*** Begin section ***

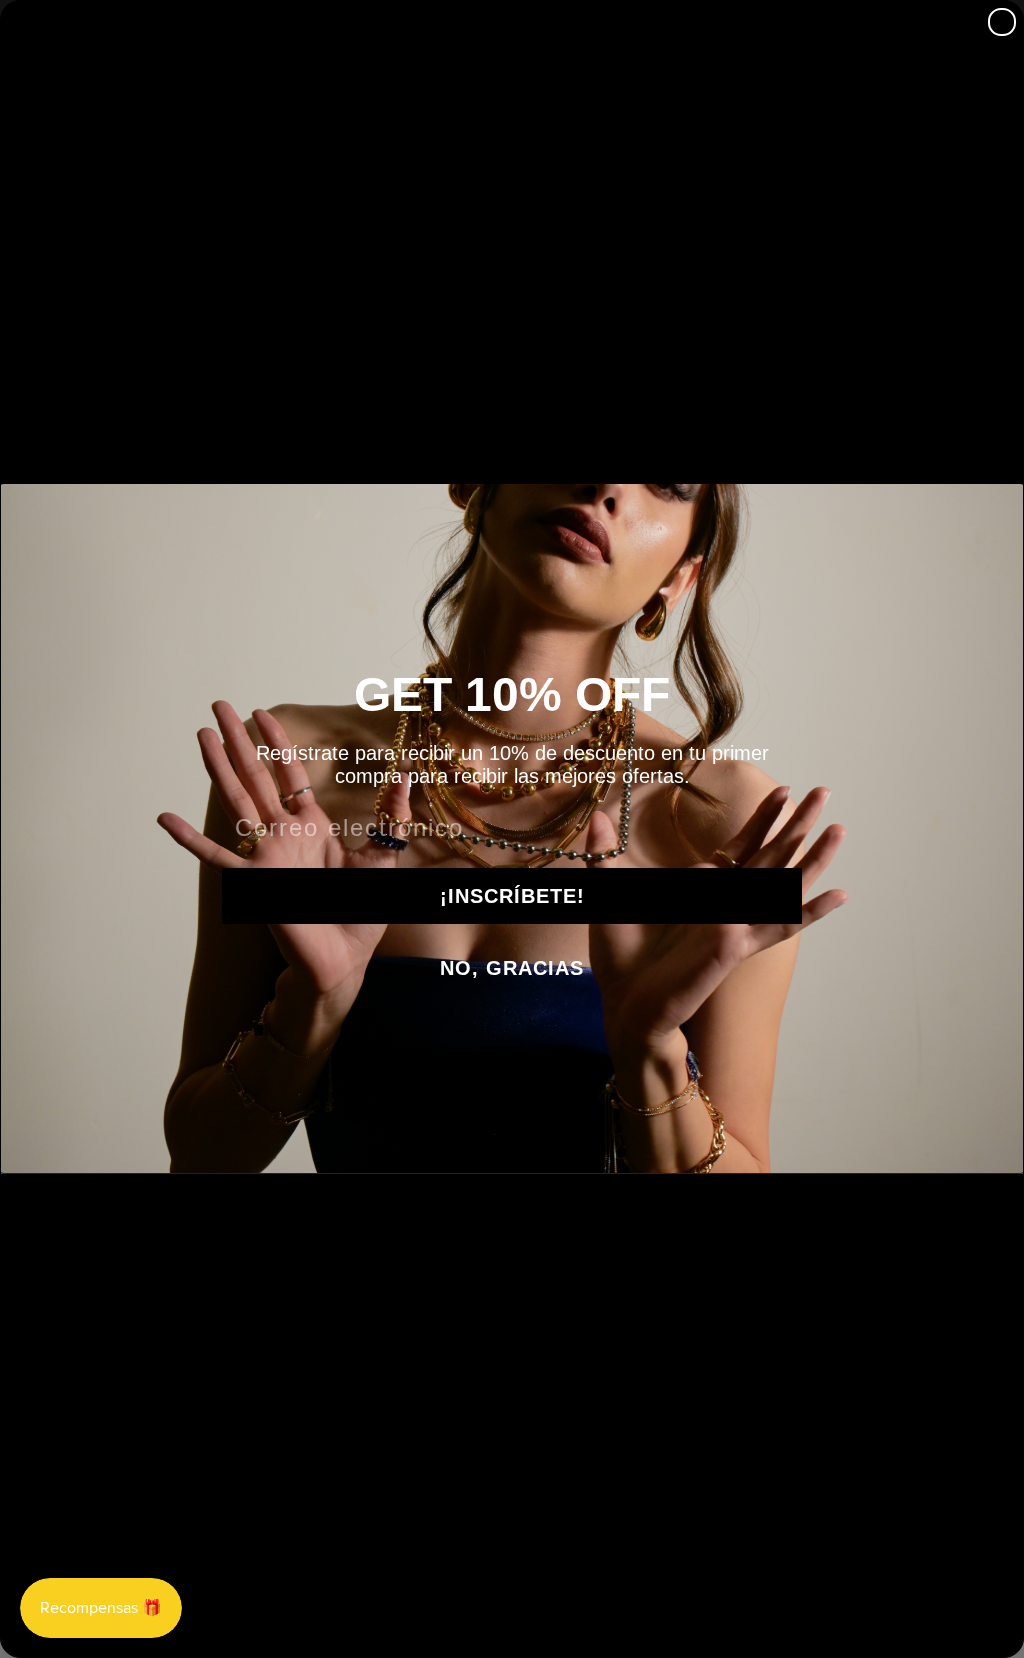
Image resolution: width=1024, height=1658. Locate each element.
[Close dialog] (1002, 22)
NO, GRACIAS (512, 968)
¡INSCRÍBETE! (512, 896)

*** End section ***
*** Begin section ***

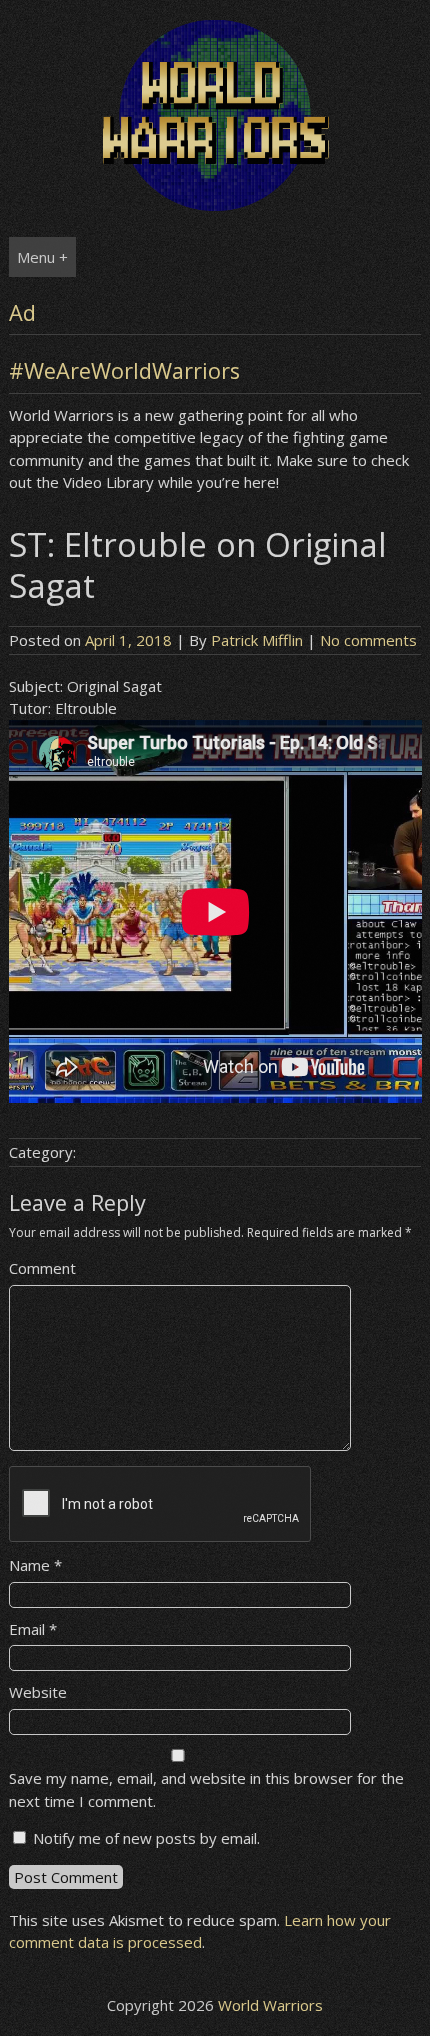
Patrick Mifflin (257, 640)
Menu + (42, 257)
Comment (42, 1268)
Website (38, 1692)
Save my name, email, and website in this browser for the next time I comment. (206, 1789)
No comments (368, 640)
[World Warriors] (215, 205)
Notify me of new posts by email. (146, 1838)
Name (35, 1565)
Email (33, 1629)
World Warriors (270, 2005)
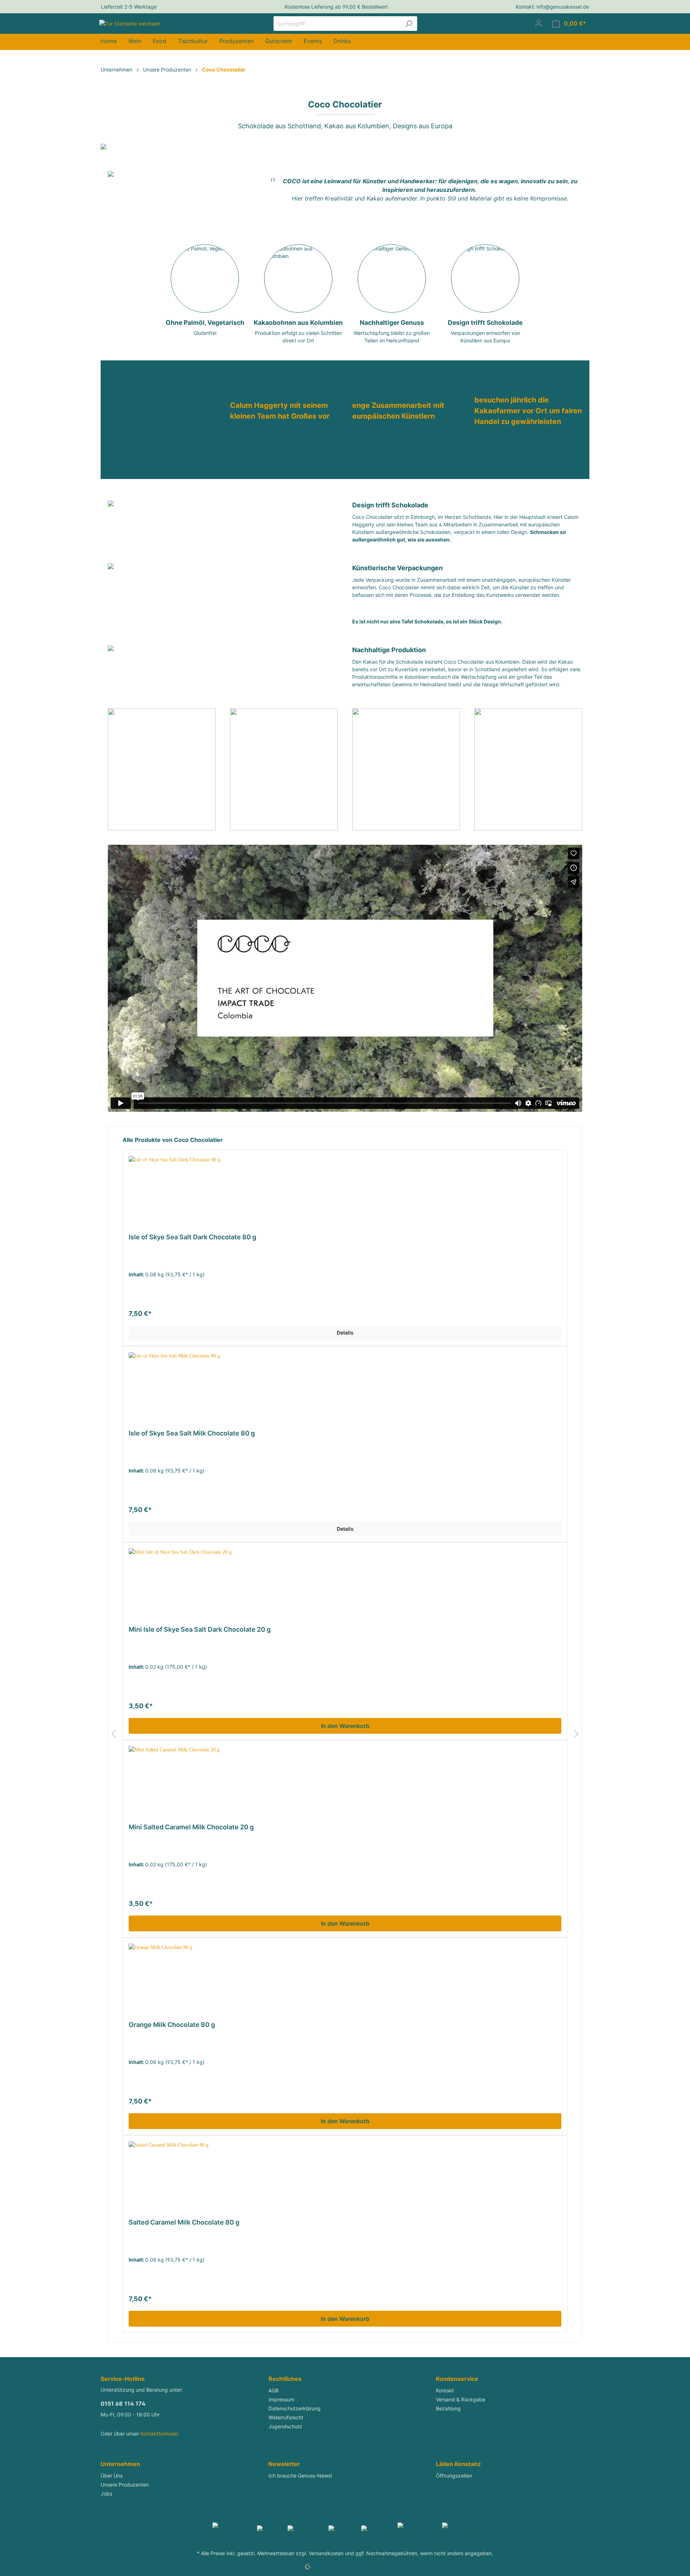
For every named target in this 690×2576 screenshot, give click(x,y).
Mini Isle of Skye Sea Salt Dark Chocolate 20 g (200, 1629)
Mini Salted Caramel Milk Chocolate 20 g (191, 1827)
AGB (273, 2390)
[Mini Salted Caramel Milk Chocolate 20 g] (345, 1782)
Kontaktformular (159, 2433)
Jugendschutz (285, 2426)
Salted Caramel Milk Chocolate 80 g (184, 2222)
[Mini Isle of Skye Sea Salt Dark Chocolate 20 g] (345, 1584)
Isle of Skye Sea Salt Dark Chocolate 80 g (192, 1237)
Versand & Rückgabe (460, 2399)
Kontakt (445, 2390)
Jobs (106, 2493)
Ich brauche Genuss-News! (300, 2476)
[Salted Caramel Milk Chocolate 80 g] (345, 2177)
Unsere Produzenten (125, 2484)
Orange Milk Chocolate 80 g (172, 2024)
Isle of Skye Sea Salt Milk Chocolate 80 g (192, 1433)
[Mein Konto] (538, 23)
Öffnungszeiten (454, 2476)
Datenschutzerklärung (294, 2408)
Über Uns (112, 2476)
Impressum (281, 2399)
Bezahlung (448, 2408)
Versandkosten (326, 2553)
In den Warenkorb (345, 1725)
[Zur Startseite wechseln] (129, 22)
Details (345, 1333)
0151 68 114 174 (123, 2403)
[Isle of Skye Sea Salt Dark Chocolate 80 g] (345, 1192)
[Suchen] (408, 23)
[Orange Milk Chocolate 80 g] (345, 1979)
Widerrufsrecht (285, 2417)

*** End section ***

Filter this listing and copy only the lines holding the word "Dark".

- EXERCISE ANSWER -
Mini Isle of Skye Sea Salt Dark Chocolate 20 g (200, 1629)
[Mini Isle of Skye Sea Salt Dark Chocolate 20 g] (345, 1584)
Isle of Skye Sea Salt Dark Chocolate 80 g (192, 1237)
[Isle of Skye Sea Salt Dark Chocolate 80 g] (345, 1192)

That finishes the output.